Global economic prospects have sharply contracted in the face of drastic cuts in demand and disruption of industrial supply chains, which is being corrected just on the margins, as life remains in relative doldrums of activity as yet. Chances that economic activity will return to normal are limited, as major economies are having trouble shrugging off the pandemic; infections rise with opening.
What many activists have been underlining is that economies in Africa and beyond should not come back to full activity or relatively unhinged production and distribution on the same terms as before. Many have insisted that countries ought to take up ‘green reopening,’ and sorting out bottlenecks of marginalization of substantial portions of the population which have been worsened by the Covid-19 pandemic. All that concern is valid and urgent but there are limited options for governments to work around those matters.

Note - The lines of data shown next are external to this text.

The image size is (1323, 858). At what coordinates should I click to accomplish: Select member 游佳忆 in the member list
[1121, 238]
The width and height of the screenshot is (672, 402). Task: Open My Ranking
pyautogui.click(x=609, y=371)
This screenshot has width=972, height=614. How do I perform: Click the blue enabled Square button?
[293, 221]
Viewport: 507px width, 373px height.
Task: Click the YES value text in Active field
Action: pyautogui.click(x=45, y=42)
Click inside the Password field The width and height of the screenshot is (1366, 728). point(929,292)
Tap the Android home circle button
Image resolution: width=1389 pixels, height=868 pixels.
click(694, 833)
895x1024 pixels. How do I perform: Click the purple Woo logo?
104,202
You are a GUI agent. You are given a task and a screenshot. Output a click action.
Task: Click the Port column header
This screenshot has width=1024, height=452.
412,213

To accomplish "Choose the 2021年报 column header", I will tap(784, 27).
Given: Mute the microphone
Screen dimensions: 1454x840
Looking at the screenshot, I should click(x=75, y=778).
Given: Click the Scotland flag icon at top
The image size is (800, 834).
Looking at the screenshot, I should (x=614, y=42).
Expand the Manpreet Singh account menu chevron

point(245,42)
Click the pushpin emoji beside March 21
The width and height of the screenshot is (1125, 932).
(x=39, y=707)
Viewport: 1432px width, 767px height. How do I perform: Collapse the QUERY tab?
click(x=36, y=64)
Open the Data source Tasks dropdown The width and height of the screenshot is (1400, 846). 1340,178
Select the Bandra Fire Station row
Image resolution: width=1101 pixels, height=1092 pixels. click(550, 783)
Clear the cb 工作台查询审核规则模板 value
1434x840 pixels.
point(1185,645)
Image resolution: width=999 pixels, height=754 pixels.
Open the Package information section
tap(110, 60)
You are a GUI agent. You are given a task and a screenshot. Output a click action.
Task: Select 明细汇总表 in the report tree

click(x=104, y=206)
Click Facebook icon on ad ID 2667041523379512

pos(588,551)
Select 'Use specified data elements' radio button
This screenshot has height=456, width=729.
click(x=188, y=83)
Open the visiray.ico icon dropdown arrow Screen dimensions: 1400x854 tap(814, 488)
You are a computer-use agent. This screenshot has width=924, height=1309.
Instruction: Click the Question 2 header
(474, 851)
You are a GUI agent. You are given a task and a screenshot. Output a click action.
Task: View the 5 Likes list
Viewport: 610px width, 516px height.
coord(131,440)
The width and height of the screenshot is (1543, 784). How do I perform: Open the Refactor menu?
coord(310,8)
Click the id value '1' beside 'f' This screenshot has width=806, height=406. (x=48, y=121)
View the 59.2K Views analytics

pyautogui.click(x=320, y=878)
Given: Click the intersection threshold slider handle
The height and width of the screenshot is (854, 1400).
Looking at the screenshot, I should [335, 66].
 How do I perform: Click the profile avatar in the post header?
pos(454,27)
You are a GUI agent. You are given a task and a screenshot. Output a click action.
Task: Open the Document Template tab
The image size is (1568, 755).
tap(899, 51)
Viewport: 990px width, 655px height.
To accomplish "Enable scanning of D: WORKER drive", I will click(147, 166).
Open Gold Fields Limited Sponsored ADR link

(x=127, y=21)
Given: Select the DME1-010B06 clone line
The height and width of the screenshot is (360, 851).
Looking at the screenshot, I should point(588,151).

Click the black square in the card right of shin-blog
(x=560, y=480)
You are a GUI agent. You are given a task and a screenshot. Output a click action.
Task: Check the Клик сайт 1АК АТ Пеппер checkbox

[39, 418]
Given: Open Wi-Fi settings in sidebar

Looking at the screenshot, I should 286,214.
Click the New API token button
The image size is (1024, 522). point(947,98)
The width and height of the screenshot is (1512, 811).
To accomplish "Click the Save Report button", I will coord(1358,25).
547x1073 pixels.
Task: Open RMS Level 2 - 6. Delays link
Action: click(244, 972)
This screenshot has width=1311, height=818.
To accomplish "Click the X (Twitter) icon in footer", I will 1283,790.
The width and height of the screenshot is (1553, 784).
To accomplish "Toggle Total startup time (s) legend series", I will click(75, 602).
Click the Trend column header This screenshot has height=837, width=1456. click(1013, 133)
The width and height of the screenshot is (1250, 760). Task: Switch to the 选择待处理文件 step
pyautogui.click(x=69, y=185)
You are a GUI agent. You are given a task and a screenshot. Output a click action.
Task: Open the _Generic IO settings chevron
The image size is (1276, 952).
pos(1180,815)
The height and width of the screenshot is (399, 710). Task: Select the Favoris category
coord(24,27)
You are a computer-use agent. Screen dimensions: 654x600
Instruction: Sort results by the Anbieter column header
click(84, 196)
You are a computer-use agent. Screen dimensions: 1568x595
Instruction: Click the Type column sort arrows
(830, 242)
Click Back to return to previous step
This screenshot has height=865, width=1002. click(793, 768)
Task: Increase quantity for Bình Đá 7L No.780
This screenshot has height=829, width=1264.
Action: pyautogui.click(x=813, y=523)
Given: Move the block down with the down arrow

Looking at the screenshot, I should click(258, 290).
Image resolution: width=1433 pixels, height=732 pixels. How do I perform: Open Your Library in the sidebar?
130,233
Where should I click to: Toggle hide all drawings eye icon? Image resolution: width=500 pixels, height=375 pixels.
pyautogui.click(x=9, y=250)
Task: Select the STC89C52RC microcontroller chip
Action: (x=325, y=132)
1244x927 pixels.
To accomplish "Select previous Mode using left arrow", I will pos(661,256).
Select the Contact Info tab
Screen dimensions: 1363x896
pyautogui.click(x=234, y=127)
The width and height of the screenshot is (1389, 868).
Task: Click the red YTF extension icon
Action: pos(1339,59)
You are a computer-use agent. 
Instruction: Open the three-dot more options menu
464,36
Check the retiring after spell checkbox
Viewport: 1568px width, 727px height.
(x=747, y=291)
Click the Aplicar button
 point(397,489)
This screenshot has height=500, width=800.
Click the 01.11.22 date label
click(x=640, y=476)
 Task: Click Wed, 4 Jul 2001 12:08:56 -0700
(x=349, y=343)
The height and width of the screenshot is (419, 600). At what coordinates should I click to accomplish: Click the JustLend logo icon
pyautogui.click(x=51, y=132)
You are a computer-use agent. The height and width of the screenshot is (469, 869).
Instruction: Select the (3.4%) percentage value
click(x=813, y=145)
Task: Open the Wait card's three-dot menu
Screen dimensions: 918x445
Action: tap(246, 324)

The most important avenue for governments to sort out painful situations in economic life is to use what is often known as an ‘economic surplus’ to direct it where it is needed most. That is a process known as resource allocation, but the key is that the resources have to be extracted from somewhere, normally by means of taxation. What changes in a Covid-19 situation is that it isn’t an atmosphere where people are basking in the sun and a portion of society has been forgotten so we are trying to take account of it, say.
Covid-19 policy environment is a situation where practically all sectors are demanding ‘something’ from the government, ranging from pumping oxygen into tourism companies and hotel chains, to forgiving or vastly rescheduling payments of loans to small and medium firms, cutting taxes on medical imports, etc. There is also a breadth of job losses that is painfully taking its toll in society by disconnecting education from job markets, not trying to fit in as was the case earlier. Getting a job is now luck, not qualification.
As activists have been talking in general terms about a ‘green reopening’ or one that is focused on urgent elimination of Covid-19 based marginalization of considerable portions of society, it is hard to say what measures they actually expect governments can take. Routine economic wisdom is already being seen in the set of changes in macroeconomic levers in the financial sector, like borrowing rates from the central bank and bank deposit levels so as to enable commercial bank to lend more to clients. Still this can’t in good measure solve the problem as it is the demand that has shrunk, and this in policy terms has no cure.
So the reality is that the government will not be in a position to rectify vast drawbacks in economic activity that come with the threat of Covid-19 outbreaks or continuation in most countries, as the virus is like a sea wave that comes and goes. It means that a more humane global economy has diminished chances compared to the past, as taxable surpluses to help companies, households and population sectors to cope are less available or drying out as compared to the past. There is greater competition, less cushion.